Tunis/Tunisia — The Central Bank of Tunisia (BCT) projects a fall in the inflation rate to 5.8% in the first quarter (Q1) of 2020 (against 6.3% in Q3-2019).
The BCT specifies in a note on the economic and monetary developments and medium-term outlook, that these forecasts will be reinforced by the easing of underlying inflation, to which would be added a favourable base effect coming in particular from fresh food products.
The issuing institute also indicated that the average inflation for the whole 2020 would be around 5.3%, the same rate as that forecast for 2021.
The BCT also expects the main underlying inflation measure to continue its gradual slowdown in Q1-2020 to 5.9% on average compared to 6.5% in Q4-2019.
In January 2020, the inflation rate continued its downward trend to stand at 5.9% year-on-year, after 6.1% in December 2019 and 7.1% a year earlier.
The bank says that the inflation rate rose by 6.7% in 2019 and peaked at 7.3% in 2018.
The BCT's estimates indicate that the pace of the consumer price growth will continue to slow down in the coming months.

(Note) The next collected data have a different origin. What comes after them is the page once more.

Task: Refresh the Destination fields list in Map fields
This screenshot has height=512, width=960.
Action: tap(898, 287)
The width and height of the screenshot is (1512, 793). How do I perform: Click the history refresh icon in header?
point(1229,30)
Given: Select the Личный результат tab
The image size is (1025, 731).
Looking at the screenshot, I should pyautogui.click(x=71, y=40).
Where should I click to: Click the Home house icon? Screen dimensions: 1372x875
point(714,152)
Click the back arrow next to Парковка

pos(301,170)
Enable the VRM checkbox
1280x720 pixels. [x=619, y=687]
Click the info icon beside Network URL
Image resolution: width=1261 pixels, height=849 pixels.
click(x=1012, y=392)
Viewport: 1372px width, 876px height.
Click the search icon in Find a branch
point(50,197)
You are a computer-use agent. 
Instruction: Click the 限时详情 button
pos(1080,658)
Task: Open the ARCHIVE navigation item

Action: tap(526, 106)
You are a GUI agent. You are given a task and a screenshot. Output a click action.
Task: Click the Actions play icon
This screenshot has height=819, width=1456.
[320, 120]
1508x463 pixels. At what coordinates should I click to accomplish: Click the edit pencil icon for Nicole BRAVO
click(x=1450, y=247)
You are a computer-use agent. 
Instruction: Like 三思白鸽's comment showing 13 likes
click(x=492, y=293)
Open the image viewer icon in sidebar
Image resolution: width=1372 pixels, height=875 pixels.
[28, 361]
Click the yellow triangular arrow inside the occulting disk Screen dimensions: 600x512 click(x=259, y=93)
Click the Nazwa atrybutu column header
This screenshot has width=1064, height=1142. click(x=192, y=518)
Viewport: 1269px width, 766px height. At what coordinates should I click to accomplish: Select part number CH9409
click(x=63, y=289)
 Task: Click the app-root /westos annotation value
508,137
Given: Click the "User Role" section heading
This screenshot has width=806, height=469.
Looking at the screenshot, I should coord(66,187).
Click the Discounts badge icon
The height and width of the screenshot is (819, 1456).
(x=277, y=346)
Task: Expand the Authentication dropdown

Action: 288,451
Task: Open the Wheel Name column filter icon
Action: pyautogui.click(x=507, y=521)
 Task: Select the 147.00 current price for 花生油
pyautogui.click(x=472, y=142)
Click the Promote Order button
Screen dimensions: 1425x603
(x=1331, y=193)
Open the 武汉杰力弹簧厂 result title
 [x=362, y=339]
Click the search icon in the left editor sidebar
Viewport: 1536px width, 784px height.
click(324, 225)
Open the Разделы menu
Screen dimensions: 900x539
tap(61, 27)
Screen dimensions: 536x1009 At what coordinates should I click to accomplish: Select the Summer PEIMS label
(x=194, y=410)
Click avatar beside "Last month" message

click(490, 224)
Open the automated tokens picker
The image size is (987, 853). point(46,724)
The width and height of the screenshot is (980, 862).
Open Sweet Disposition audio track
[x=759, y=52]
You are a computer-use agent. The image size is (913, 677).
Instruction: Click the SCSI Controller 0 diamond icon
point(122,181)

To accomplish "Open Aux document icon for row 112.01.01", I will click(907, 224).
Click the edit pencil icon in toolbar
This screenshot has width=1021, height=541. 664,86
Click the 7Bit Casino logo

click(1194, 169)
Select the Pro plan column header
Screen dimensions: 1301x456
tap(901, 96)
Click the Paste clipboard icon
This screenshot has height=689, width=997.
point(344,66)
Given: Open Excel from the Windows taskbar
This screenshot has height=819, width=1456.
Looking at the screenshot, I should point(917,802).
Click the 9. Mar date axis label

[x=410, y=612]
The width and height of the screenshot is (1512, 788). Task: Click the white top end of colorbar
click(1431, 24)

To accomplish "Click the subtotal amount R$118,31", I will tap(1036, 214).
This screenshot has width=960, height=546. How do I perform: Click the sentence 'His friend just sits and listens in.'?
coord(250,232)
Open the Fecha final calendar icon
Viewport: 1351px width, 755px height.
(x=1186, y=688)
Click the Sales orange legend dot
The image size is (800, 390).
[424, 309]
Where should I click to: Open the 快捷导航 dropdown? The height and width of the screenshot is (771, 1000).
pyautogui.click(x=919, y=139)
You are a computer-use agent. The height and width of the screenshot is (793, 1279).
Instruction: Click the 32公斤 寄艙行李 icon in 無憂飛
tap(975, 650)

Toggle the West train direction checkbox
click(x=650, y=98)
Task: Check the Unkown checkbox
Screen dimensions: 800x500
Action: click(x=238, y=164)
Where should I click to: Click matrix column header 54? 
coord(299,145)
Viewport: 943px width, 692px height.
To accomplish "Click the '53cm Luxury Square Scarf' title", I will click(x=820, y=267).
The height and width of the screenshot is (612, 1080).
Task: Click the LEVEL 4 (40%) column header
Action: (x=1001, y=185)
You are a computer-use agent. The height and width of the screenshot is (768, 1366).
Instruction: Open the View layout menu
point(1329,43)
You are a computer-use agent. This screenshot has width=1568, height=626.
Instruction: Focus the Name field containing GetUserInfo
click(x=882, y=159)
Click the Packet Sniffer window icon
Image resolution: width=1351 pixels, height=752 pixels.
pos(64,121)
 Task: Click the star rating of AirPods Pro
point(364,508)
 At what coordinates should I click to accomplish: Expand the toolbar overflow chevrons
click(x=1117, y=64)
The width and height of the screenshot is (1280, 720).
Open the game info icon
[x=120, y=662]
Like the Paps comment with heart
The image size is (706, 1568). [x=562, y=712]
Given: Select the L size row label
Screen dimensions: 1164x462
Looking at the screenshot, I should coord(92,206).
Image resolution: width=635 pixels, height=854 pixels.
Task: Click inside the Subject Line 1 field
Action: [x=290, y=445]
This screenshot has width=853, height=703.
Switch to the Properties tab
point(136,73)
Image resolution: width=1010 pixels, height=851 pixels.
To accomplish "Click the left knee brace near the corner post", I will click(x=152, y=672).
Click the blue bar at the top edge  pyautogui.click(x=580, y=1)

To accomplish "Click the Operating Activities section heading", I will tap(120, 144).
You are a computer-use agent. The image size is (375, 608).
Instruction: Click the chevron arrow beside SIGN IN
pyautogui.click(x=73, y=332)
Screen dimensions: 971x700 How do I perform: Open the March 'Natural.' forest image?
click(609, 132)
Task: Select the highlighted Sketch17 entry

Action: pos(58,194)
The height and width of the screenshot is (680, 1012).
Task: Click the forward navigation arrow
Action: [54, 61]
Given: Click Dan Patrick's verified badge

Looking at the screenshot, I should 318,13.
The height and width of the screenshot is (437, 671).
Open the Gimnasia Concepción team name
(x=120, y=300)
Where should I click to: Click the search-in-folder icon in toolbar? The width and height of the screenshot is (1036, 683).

It points out that administered products, the main components of inflation, will continue its upward trend in the first four months of 2020, reaching a historical level of around 5.5% due to the price growth of some administered products.
The inflation of administered products, adds the same note, should gradually ease to around 3.9% for 2020 as a whole and 2.7% in 2021, after reaching historically high levels during the last two years (4.6% in 2018 and 4.7% in 2019).
On the other hand, the fresh food inflation is expected to drop gradually from 8.3% in 2019 to 6% in 2020 and 5% in 2021.
The gradual increase of production and the absence of significant demand pressures should contribute to the deceleration of this component of consumer prices.
The core inflation, as measured by the consumer price index excluding fresh food and products at administered prices, is expected to gradually fall to 5.8% on average in 2020, after 7.2% in 2019.
This deceleration would be helped by the recent and past appreciation of the dinar exchange rate and the moderate outlook for demand, as well as the significant contribution of the fall in olive oil prices.
On the other hand, other inflationary factors should slow down the further deceleration of underlying inflation in 2021, such as the upward trend of international prices of the main commodities, the pressures on the State budget and the balance of payments.
Recent forecasts suggest that the core inflation will rise to 6.3% on average in 2021.
The persistence of core inflation at still high levels in the short and medium term despite some easing and the risks surrounding the future path of inflation, call for vigilance.
Both endogenous and exogenous factors could contribute to the rise in inflation, including higher international prices for key food, oil, natural gas and commodity prices.
To this are added, the rise in the cost of production and the increase in wages in the public and private sectors, the renewed pressure on the current account balance and on exchange prices and the increase in the external debt service in Tunisia.